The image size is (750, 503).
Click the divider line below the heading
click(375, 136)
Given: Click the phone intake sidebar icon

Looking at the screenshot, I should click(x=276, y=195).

-=-=-=-=-

## Set problem
Copy every item above word for word, with nothing added or left out.

## Answer for the task
The image size is (750, 503).
Click the divider line below the heading
click(375, 136)
Given: Click the phone intake sidebar icon

Looking at the screenshot, I should click(x=276, y=195).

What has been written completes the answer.